**Task directions:** Give back exactly the lines of the material below that start at the line containing "At what coordinates should I click to accomplish: Click the user" and end at the line containing "The image size is (663, 408).", and no others.

---------------

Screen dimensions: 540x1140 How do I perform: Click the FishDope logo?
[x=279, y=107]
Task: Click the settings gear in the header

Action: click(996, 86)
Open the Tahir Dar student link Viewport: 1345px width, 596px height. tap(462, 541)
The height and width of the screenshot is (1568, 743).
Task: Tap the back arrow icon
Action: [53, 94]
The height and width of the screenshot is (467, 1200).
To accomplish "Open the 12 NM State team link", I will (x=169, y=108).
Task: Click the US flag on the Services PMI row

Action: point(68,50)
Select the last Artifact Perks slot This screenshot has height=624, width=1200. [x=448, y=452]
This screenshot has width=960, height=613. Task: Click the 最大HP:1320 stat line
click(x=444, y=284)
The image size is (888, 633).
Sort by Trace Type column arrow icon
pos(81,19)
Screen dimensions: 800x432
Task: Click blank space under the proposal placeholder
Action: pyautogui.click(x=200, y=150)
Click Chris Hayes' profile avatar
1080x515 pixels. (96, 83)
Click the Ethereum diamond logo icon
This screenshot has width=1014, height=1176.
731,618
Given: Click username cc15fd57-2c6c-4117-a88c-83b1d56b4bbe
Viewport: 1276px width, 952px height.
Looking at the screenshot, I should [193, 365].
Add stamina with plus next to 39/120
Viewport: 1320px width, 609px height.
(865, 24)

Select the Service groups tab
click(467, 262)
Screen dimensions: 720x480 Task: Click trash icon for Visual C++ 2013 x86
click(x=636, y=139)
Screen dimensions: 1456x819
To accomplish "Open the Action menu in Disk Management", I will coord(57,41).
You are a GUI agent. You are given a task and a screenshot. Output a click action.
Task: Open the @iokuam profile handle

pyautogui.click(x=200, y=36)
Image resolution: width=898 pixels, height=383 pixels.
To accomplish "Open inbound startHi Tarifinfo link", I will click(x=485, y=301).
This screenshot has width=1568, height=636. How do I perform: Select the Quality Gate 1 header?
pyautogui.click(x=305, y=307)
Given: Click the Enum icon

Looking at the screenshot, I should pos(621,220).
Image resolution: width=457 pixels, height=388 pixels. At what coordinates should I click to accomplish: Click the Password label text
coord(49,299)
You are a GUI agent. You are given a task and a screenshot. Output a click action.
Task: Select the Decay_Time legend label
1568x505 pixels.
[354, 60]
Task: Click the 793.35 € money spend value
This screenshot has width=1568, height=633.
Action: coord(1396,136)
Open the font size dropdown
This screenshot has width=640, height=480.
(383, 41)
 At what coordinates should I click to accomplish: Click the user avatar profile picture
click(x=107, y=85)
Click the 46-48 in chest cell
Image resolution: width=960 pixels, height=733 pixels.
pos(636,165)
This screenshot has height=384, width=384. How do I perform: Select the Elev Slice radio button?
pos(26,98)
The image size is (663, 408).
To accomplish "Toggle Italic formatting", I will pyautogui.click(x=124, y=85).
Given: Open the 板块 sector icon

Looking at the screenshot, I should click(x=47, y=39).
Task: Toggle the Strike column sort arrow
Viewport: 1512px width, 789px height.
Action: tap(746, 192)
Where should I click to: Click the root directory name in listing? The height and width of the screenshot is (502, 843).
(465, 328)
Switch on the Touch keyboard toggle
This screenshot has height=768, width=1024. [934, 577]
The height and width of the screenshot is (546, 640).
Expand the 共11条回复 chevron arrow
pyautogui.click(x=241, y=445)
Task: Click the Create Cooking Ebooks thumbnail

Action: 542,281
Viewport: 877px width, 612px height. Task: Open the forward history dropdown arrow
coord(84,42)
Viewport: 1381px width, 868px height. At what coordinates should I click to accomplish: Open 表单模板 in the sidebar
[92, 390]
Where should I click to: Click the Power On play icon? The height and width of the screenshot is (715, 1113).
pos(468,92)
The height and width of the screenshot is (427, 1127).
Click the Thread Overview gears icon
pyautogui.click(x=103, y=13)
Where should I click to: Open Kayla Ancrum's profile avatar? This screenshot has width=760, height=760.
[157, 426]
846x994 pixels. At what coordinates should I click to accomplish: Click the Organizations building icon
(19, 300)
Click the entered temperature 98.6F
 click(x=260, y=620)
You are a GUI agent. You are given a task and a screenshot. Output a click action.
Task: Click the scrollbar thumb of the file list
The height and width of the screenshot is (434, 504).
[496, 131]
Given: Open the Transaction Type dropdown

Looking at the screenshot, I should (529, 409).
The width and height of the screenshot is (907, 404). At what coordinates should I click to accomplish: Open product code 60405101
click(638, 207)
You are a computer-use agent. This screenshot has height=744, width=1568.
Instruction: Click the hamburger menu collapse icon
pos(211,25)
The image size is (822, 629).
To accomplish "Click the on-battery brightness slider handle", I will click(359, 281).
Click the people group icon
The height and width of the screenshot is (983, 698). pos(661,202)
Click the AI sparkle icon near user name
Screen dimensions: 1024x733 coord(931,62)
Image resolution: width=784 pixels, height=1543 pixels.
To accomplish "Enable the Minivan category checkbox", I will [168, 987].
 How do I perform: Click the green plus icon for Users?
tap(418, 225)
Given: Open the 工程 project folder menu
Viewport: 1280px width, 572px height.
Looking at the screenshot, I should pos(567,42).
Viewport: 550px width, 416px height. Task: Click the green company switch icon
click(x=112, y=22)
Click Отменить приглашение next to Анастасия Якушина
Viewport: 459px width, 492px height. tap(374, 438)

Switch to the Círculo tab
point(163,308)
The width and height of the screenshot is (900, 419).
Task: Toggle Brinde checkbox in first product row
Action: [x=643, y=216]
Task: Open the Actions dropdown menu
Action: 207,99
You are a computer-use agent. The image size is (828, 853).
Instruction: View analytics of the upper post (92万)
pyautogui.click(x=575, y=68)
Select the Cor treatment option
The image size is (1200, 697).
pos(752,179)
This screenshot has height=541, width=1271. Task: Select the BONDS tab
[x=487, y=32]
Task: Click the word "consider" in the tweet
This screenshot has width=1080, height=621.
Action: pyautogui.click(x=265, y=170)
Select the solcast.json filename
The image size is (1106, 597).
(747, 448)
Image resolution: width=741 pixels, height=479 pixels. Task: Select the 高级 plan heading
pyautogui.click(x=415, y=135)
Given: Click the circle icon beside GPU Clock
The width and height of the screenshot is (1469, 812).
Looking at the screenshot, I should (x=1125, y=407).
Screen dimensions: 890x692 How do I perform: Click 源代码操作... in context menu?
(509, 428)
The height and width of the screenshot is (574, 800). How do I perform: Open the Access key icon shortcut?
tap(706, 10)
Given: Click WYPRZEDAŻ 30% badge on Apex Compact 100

---------------

**Written solution:**
 At what coordinates should I click to accomplish: Click the user avatar profile picture
click(x=107, y=85)
Click the 46-48 in chest cell
Image resolution: width=960 pixels, height=733 pixels.
pos(636,165)
This screenshot has height=384, width=384. How do I perform: Select the Elev Slice radio button?
pos(26,98)
The image size is (663, 408).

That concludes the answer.